We can ask ourselves this question: What is the best way of becoming a spiritual helper to other people? The answer is obvious: the person with the strongest spiritual hand will be the one who also leans most on the breast of Jesus. That was where John was often found (John 21:20), and from that precious position he was enabled to be strong for those in need. A heart occupied with Jesus will have hands ready to serve Jesus.
Obedience to the fifth commandment
As we look at the outlook and behaviour of Jesus on the cross we should be struck by his obedience to the law of God as expressed in his loving concern for his mother. In particular we see his observance of the fifth commandment, to honour one’s parents. This is another reminder of the perfection of Jesus.
We are already familiar with this but it is worth repeating. Jesus lived a holy life for several reasons. First, he lived for the glory of God. Second, he obeyed the law of God as the representative of his people. Third, he needed to have a perfect life in order to be accepted by God as the sacrifice for sin.
Wherever we look at the life of Jesus we see something attractive and beautiful. Often his obedience is presented through one of God’s commandments. On the cross he displayed this beautiful obedience in a number of ways. He showed his love to God by praying to him to forgive the soldiers, he showed his love to sinners by praying for the soldiers and forgiving the penitent criminal, and he showed his love to God and his law by honouring his mother. Truly the law of God was in his heart and even when he came to the time of greatest trial and darkness his love for that law came through.

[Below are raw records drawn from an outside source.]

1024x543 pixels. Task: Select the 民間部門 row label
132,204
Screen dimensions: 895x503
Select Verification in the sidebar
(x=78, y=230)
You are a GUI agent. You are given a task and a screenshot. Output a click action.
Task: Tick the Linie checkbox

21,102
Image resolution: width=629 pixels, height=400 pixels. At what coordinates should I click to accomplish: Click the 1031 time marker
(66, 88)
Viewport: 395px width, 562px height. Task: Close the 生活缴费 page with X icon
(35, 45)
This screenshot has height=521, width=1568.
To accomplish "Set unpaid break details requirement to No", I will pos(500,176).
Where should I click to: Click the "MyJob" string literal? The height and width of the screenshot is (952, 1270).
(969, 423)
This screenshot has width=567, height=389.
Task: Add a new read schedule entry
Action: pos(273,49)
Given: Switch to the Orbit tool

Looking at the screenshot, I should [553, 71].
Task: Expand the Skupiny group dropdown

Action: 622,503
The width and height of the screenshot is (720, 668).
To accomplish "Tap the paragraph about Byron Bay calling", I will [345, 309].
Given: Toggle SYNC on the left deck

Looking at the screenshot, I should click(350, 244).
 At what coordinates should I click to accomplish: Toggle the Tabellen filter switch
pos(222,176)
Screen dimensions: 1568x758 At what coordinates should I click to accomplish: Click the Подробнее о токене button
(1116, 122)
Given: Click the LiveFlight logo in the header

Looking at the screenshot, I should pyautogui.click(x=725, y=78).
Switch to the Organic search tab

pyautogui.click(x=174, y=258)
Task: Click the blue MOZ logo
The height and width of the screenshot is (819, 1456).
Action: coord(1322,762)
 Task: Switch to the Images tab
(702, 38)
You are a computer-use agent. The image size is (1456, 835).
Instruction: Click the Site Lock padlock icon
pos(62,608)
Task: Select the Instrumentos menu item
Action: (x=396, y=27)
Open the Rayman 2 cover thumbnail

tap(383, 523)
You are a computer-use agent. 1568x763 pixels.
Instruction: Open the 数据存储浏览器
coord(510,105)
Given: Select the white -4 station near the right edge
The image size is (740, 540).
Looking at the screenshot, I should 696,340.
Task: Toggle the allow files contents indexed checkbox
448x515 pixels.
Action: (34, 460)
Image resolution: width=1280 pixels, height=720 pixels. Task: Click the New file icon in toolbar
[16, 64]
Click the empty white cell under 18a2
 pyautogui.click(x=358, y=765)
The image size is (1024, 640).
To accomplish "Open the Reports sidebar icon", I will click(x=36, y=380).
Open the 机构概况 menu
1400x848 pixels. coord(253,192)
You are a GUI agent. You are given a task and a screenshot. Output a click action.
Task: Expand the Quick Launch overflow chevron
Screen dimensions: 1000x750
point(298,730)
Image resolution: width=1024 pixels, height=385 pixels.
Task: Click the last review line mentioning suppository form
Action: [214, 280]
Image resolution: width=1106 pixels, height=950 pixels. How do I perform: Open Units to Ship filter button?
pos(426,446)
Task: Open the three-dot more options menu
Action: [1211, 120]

This is a challenge for those who have elderly parents. One’s responsibility for them lasts as long as they are alive. Jesus has left us an example of following in his steps. He ensured that his mother would have the ideal physical and spiritual care after he was gone. His own sufferings did not relieve him of that duty and out of love to his Father’s law and his own mother he took care of her. Although on the cross he was engaged in the work that would redeem his people he found the time to provide for his mother.
Mary needed a Saviour
Mary went to Calvary as a sad mother. But her Son did not go there as a disappointed or frustrated Son. He went there in order to be his mother’s Saviour. Although she had unique privileges connected to her being the mother of Jesus she was still a sinner. She was not saved by what she did for Jesus but by what Jesus did for her. She had to trust in him as her personal Saviour in the same way as the penitent thief and the Roman soldiers. At the cross we are all equal. We are equal in our status as sinners, we are equal in our need of salvation, and we are equal in that we can only be saved by faith in Christ.